# The 5 Love Languages.



## Ronni (Apr 30, 2020)

It began as an obscure book by Gary Chapman in 1992. "The Five Love Languages: How to Express Heartfelt Commitment to Your Mate" is the title. It is very simply written, easy to read, simplistic examples.   Mr. Chapman says:  My conclusion after thirty years of marriage counseling is that there are basically five emotional love languages—five ways that people speak and understand emotional love. In the field of linguistics a language may have numerous dialects or variations. Similarly, within the five basic emotional love languages, there are many dialects....The important thing is to speak the love language of your spouse.  Typically people tend to have a primary and also a secondary love language.  

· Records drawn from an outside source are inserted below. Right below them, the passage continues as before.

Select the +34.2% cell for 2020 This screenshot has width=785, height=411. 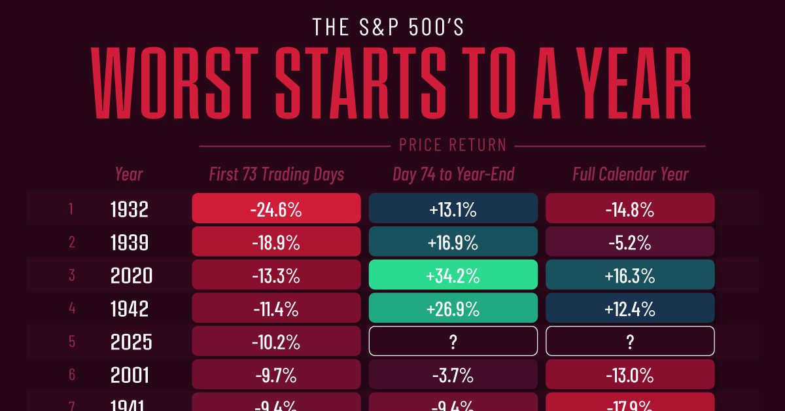(453, 276)
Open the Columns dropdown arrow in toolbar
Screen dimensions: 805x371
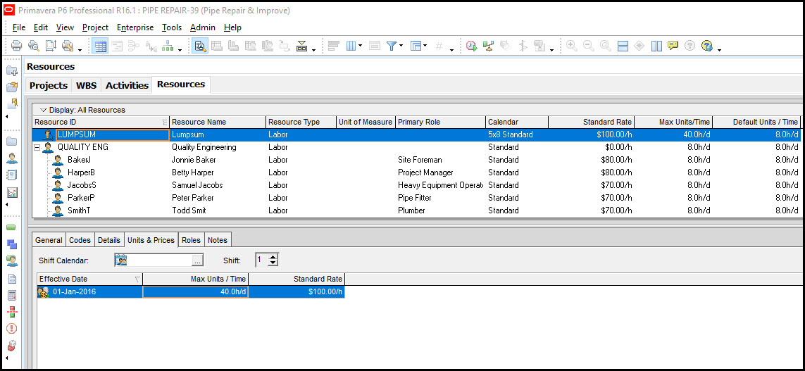click(360, 46)
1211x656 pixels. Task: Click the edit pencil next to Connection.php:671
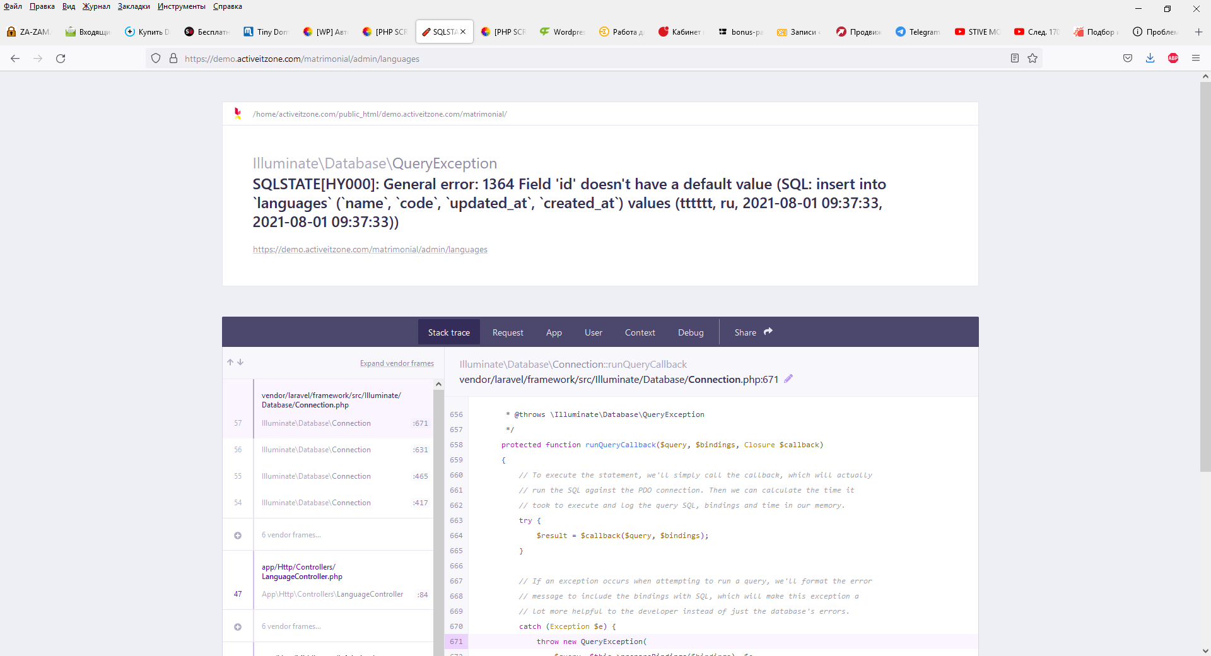coord(788,379)
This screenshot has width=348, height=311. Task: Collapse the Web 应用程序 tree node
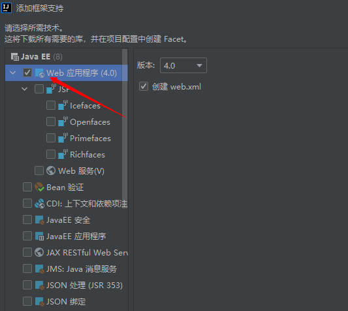click(13, 73)
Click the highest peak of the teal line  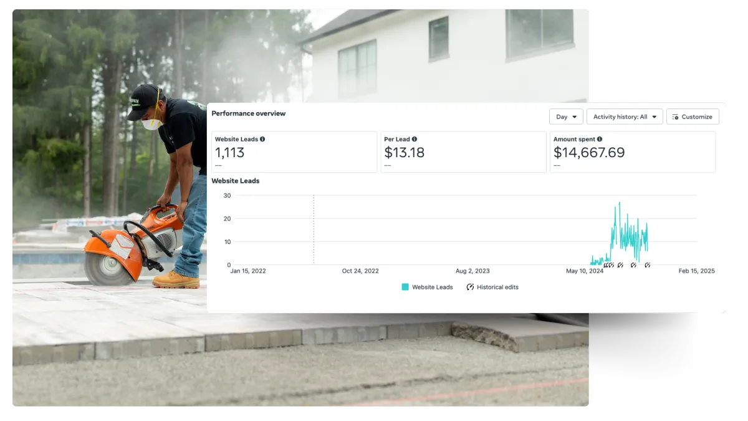coord(619,203)
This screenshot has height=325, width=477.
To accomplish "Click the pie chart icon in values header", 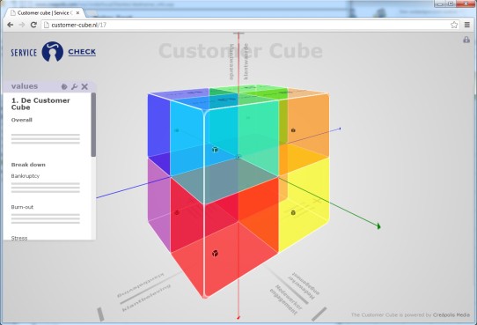I will click(64, 86).
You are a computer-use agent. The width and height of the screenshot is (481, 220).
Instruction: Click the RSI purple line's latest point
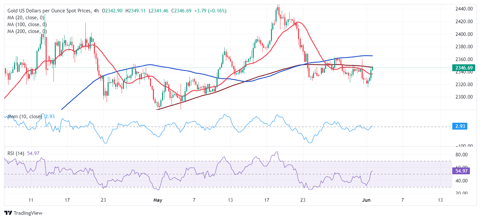[x=372, y=171]
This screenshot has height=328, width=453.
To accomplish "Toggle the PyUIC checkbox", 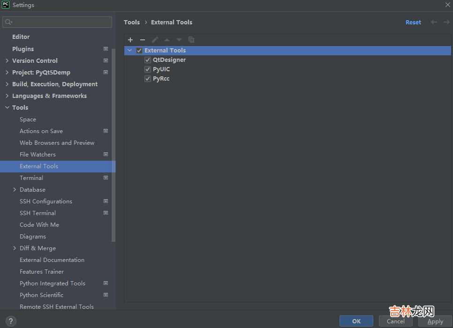I will coord(148,69).
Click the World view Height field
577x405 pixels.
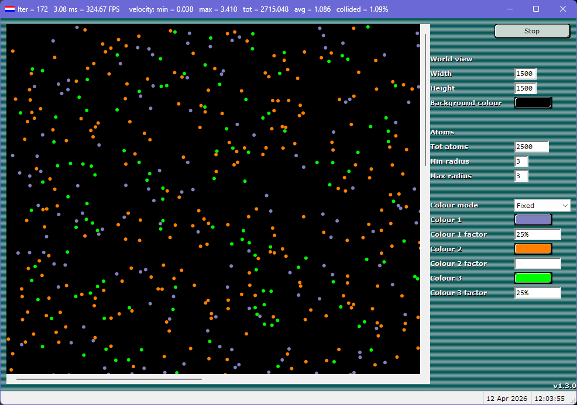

_"The five love languages describe the way we feel loved and appreciated. Depending on our individual personality types, we may feel loved differently than how our partners do. Understanding and decoding these different ways of showing love will help take the guesswork out of your partner’s expectations and needs. The idea is: we all express and feel love differently, and understanding those differences can seriously help your relationship. In fact, it’s one of the simplest ways to improve it. The term "Love Languages" was coined by longtime relationship counselor Gary Chapman. His book, The Five Love Languages, is admittedly full of cheesy truisms (“keep your love tank full”), and it sounds like a bad quiz you’d take in a magazine. It’s a pretty fluffy read overall (and some notions are kind of antiquated), but there’s a reason this whole love language thing has taken off: it makes a lot of sense, and it works. "_

The five languages are pretty straightforward, but here’s a brief description of what each of them mean:


*Words of affirmation*: Expressing affection through spoken affection, praise or appreciation.
*Acts of service*: Actions, rather than words, are used to show and receive love.
*Receiving gifts*: Gifting is symbolic of love and affection.
*Quality time*: Expressing affection with undivided, undistracted attention.
*Physical touch*: It can range from having sex to holding hands. With this love language, the speaker feels affection through physical touch.
I am an Acts of Service, and Physical Touch kinda gal.  I mean, I can relate to each of the Languages, but as I've covered extensively elsewhere, I'm a very tactile person and always hug, pat, touch, as one of many ways I express my affection for my loved ones.  And when someone does something for me, something unexpected, kind, that shows their appreciation?  That always blows me away!!!  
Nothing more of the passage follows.